Sunday, February 17, 2013

Beautiful Snowflakes


            While we would like to think of ourselves as wholly unique entities unmarred by corrupt society or creative literary figures or general acquaintances, we’re not. Like Chuck Palahniuk said, nothing of us is original, we are the combined effort of everyone we’ve ever known. Because by being human we are exposing ourselves to the craving of companionship, to the seeking of comfort in literature, art, people. And those begin to influence us, subtly. You may call yourself an anti-communist and then read Karl Marx’s and insist that the elimination of social classes requires a revolution and that capitalism is inherently unstable. In favor of your case though, Marx just might happen to be a convincing little genius. The point of the matter is that we are not all just born with stone-set ideas that endure until our sad ends. We form ideas that are being constantly contradicted or amalgamated with tweaks here and there, our surroundings being the ones that incite those tweaks. So there’s always going to be the question of whether fiction or other works of art, are truly one perspective of individual creativity, or if even the most “original” of works is half massed by a history of influences that are not just that, but participants of the work.

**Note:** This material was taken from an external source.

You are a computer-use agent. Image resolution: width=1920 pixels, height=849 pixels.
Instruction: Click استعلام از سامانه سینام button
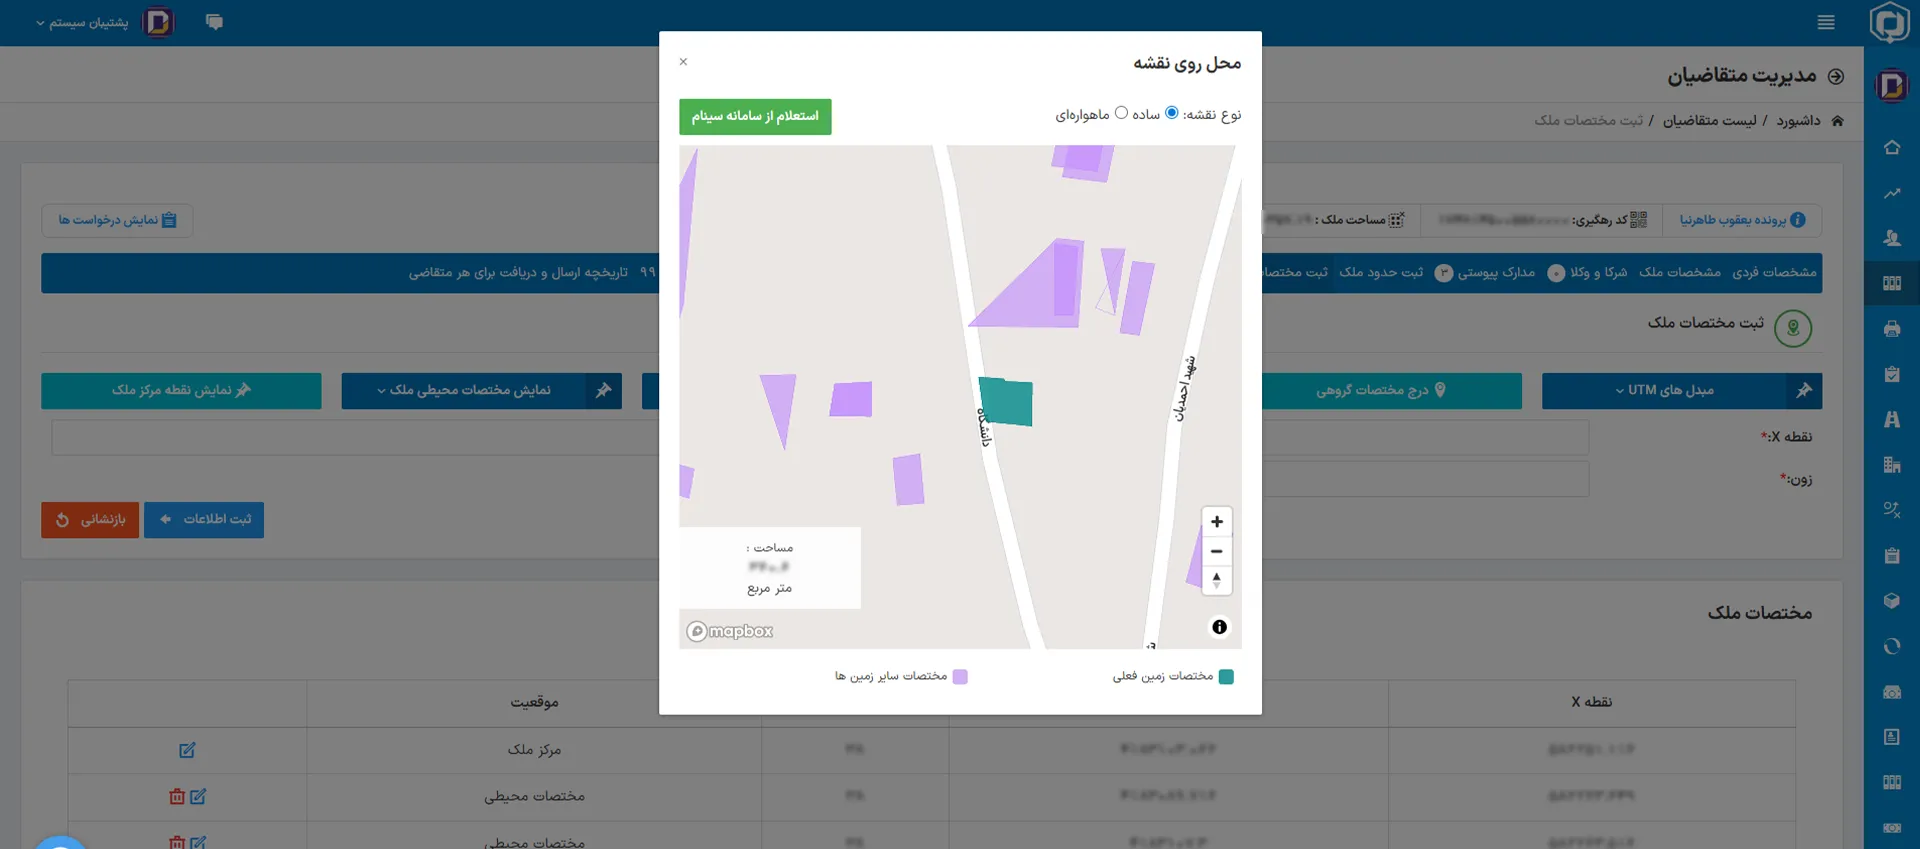(755, 116)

            David Shields’ Reality Hunger: A Manifesto, addresses this subject by questioning the reality of modern literature, TV, radio, etc. He’s had enough of the fixed plots and planned scenarios, artificial essence of it all, the unrealistic aspect to it. He says that “an artistic movement, albeit an organic and as-yet-unstated one, is forming. What are its key components? A deliberate unartiness: “raw” material, seemingly unprocessed, unfiltered, uncensored, and unprofessional.” He’s calling out to the public in an attempt to bring forth this view of art as something holy universal, not unique in its own right, proof of the unrealistic view of creativity and also of the lack of realism found in said works of art. His is a questioning of reality in art, of how every great writer wants to transpose reality, clear and authentic, into their work, but somehow fail because very few things are reality at all. “As Nabokov never got tired of reminding us, “reality” is the one word that is meaningless without quotation marks.”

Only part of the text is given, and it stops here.